▶ Extracted text
= = = = = = =

Re: modularity in specifications

At 12:04 PM 3/18/02 -0500, you wrote:
>Thanks for the examples- it helps.  I'm not surprised that you didn't know 
>exactly what I meant, since I'm trying to figure that out 
>myself.  Basically, I'm tyring to figure out - from a QA perspective, in 
>the Specification Guideline,
>
>(1)  what does modularity mean for a specification  - (this is something 
>someone mentioned in OASIS).  One interpretation is that in order to 
>conform, several different pieces (modules) must be present and and those 
>pieces must be conforming.  e.g., your SVG example and I'm thinking SMIL?

Are you using modularity in the sense of "XHTML Modularization", or 
similarly the in-progress SVG (1.1) Modularization [2]?  A quick read of 
the intro sections of XHTML and its conformance clause [1] might shed some 
light.

It seems to me that these are more tightly structured variations on the 
themes of optionality or discretionary features -- the language is  a 
collection of bits that can be mixed and matched (and added to and 
extended), after certain minimal constraints are met (i.e., there  are 
minimal module requirements for any conforming document type, instance, or 
user agent.)

= = = = = = =

▶ Records
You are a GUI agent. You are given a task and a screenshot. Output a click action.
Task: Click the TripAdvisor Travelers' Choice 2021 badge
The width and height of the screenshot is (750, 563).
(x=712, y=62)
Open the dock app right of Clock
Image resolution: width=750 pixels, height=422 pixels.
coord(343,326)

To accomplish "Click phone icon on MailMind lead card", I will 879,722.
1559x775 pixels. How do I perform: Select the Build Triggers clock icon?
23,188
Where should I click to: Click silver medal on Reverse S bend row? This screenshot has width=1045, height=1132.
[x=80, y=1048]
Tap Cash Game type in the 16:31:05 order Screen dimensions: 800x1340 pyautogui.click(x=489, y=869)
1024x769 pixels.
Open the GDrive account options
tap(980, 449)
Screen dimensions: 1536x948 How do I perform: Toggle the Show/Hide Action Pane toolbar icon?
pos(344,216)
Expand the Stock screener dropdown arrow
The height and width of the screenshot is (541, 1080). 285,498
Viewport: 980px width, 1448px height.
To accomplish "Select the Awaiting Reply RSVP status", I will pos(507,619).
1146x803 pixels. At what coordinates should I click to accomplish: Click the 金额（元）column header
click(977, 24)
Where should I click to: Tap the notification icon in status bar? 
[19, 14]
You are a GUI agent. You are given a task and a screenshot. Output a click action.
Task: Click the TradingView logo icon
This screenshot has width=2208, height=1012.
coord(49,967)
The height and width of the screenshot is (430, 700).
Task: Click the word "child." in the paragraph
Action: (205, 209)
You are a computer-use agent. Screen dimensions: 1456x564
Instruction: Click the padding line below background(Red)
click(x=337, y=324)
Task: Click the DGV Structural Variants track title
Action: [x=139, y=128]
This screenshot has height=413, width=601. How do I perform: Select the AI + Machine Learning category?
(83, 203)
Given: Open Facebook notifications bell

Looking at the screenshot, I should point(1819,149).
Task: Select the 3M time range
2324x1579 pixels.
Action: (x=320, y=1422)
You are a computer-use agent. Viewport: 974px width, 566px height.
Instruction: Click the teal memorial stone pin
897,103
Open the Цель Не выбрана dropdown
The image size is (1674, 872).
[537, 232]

= = = = = = =

▶ What the exercise asks
Reproduce word for word the passage of the email on modularity, starting with "Re: modularity in" and going on through "I'm thinking SMIL?". The lines are material of their own, apart from the email on modularity in specifications.

▶ Answer to the problem
Re: modularity in specifications

At 12:04 PM 3/18/02 -0500, you wrote:
>Thanks for the examples- it helps.  I'm not surprised that you didn't know 
>exactly what I meant, since I'm trying to figure that out 
>myself.  Basically, I'm tyring to figure out - from a QA perspective, in 
>the Specification Guideline,
>
>(1)  what does modularity mean for a specification  - (this is something 
>someone mentioned in OASIS).  One interpretation is that in order to 
>conform, several different pieces (modules) must be present and and those 
>pieces must be conforming.  e.g., your SVG example and I'm thinking SMIL?